Evaluation of therapeutic response and tolerability to intravenous iron sucrose and ferric carboxymaltose among pregnant women with iron?deficiency anemia: A 6?year experience in a tertiary care center.
Study Goal
The researchers aimed to compare the therapeutic response and tolerability of intravenous iron sucrose and ferric carboxymaltose (FCM) in pregnant women with iron-deficiency anemia (IDA).
Results Summary
Both iron sucrose and FCM significantly increased hemoglobin and serum ferritin levels, with FCM showing a greater improvement.

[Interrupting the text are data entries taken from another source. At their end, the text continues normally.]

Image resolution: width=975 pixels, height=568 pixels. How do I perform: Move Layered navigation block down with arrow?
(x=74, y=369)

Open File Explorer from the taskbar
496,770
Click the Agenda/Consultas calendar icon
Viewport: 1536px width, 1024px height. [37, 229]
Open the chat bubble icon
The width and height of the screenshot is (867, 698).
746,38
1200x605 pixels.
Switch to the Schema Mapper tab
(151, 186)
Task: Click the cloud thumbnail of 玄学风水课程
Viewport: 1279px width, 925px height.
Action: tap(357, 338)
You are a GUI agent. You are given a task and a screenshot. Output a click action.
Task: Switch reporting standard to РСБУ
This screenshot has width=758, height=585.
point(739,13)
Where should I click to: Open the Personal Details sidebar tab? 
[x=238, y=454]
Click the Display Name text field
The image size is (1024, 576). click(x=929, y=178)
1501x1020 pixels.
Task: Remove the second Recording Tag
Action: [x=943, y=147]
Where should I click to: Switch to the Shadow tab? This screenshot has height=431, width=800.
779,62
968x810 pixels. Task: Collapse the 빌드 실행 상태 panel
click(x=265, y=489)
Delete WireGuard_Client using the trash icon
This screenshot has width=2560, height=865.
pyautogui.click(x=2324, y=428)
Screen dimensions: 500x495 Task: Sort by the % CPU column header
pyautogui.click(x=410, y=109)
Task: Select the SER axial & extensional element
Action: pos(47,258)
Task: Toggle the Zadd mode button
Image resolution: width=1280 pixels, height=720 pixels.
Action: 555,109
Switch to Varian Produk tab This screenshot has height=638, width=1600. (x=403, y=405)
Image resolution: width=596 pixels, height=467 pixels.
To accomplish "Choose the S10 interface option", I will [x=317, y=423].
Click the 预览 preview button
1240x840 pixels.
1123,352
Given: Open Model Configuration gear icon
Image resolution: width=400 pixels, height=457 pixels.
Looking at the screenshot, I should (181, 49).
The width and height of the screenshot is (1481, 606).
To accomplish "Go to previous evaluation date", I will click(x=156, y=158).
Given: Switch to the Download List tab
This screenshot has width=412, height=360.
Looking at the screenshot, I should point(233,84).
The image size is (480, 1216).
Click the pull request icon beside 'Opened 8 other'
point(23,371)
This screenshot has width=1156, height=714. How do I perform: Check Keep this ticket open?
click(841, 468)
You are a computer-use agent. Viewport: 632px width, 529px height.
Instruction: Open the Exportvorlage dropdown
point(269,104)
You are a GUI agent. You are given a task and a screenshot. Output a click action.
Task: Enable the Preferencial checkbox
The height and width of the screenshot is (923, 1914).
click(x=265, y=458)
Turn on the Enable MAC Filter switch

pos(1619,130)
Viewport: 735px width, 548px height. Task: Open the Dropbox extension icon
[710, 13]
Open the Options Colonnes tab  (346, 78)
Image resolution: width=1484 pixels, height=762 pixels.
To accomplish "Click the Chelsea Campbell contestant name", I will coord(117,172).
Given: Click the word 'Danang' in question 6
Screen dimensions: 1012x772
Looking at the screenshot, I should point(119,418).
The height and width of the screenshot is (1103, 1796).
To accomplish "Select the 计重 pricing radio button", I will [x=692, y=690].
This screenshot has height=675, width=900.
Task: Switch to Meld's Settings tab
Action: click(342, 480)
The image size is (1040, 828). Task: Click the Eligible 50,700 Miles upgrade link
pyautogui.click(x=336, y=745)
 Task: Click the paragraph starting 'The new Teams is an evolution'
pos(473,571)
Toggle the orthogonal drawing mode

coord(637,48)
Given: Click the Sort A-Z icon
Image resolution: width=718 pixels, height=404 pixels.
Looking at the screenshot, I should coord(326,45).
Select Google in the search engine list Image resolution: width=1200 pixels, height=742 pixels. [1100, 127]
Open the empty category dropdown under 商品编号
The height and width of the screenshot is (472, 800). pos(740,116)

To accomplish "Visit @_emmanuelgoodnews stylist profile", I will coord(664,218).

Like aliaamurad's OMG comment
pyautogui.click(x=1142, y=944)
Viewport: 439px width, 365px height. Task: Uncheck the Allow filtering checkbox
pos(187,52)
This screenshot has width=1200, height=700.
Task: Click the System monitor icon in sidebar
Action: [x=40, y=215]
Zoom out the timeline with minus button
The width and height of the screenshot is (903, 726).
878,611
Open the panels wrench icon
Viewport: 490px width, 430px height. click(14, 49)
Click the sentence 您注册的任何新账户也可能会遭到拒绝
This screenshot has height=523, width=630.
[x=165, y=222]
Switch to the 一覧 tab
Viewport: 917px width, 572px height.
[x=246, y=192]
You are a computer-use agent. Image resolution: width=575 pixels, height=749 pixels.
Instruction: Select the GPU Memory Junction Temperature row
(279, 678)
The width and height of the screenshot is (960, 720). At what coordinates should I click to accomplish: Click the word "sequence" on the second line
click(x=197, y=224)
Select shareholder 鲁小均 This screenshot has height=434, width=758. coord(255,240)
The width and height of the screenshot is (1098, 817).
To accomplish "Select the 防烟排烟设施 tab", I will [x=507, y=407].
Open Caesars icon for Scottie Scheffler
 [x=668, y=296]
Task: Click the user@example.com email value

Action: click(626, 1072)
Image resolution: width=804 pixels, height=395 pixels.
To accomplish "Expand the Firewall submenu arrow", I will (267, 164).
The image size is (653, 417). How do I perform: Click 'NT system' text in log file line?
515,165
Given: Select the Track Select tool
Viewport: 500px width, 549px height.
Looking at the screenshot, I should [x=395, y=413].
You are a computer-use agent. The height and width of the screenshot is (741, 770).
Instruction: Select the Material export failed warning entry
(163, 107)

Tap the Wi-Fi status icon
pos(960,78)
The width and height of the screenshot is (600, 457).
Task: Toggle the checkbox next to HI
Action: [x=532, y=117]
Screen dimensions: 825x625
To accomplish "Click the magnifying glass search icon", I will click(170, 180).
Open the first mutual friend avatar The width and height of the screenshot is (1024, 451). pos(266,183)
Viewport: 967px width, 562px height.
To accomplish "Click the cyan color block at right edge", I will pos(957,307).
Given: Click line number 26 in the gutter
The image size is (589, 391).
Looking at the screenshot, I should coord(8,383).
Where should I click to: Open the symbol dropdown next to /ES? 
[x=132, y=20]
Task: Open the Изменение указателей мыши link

Adverse events were minor and comparable between groups, with no serious adverse effects reported.
Population
334 pregnant women in the second or third trimester with moderate to severe IDA.
Effective Dosage
Not specified in the abstract.
Duration
Follow-up at 3 and 6 weeks post-infusion.
Interactions
None mentioned.
| Intervention | Direction | Endpoint | Population | Dosage | Impact | Claim # |
|---|---|---|---|---|---|---|
intravenous (IV) iron sucrose | increase | hemoglobin (Hb) and serum ferritin levels | pregnant women with moderate to severe IDA in the second or third trimester | P<0.0001 | A statistically significant increase in the mean Hb and serum ferritin levels was observed | #1 |
ferric carboxymaltose (FCM) | increase | hemoglobin (Hb) and serum ferritin levels | pregnant women with moderate to severe IDA in the second or third trimester | P<0.0001 | A statistically significant increase in the mean Hb and serum ferritin levels was observed | #2 |
ferric carboxymaltose (FCM) | increase | hemoglobin (Hb) and serum ferritin levels | pregnant women with moderate to severe IDA in the second or third trimester | P<0.0001 | the increase was significantly higher than that in the iron sucrose group | #3 |
intravenous (IV) iron sucrose | no change | adverse drug reactions | pregnant women with moderate to severe IDA in the second or third trimester | P=0.232 | Minor temporary adverse drug reactions were comparable | #4 |
ferric carboxymaltose (FCM) | no change | adverse drug reactions | pregnant women with moderate to severe IDA in the second or third trimester | P=0.232 | Minor temporary adverse drug reactions were comparable | #5 |
intravenous (IV) iron sucrose | no change | major serious adverse events | pregnant women with moderate to severe IDA in the second or third trimester | - | no major serious adverse events observed | #6 |
ferric carboxymaltose (FCM) | no change | major serious adverse events | pregnant women with moderate to severe IDA in the second or third trimester | - | no major serious adverse events observed | #7 |
ferric carboxymaltose (FCM) | increase | hemoglobin (Hb) and serum ferritin levels | pregnant women with moderate to severe IDA in the second or third trimester | - | caused a greater increase in the Hb and serum ferritin levels than iron sucrose | #8 |
Iron-deficiency anemia (IDA) is a global health concern in pregnancy associated with adverse fetal and maternal outcomes. The present study aimed to evaluate and compare the therapeutic response and tolerability of intravenous (IV) iron sucrose and ferric carboxymaltose (FCM) administered to pregnant women with IDA. The present prospective observational study was conducted among 334 pregnant women who were in the second or third trimester of pregnancy with moderate to severe IDA and who were treated with IV iron sucrose or FCM at a large tertiary care center between April, 2018 and March, 2024. The therapeutic response was assessed by analyzing the increase in hemoglobin (Hb) and serum ferritin levels at 3 and 6 weeks following the first dose of IV iron treatment. Tolerability was assessed by analyzing the adverse events to drug administration. A statistically significant increase in the mean Hb and serum ferritin levels was observed in both the iron sucrose and FCM groups at 3 and 6 weeks post-infusion (P<0.0001 for all); however, the increase in the FCM group was significantly higher (P<0.0001) than that in the iron sucrose group. Minor temporary adverse drug reactions were comparable (P=0.232) between the both treatment groups, with no major serious adverse events observed in any group. IV iron sucrose and FCM both were efficacious and well tolerated in pregnant women with moderate to severe IDA during the second and third trimester. However, there was an improved overall response to FCM as it caused a greater increase in the Hb and serum ferritin levels than iron sucrose. Therefore, FCM is recommended as an effective and safe alternative to iron sucrose for the treatment of IDA during pregnancy.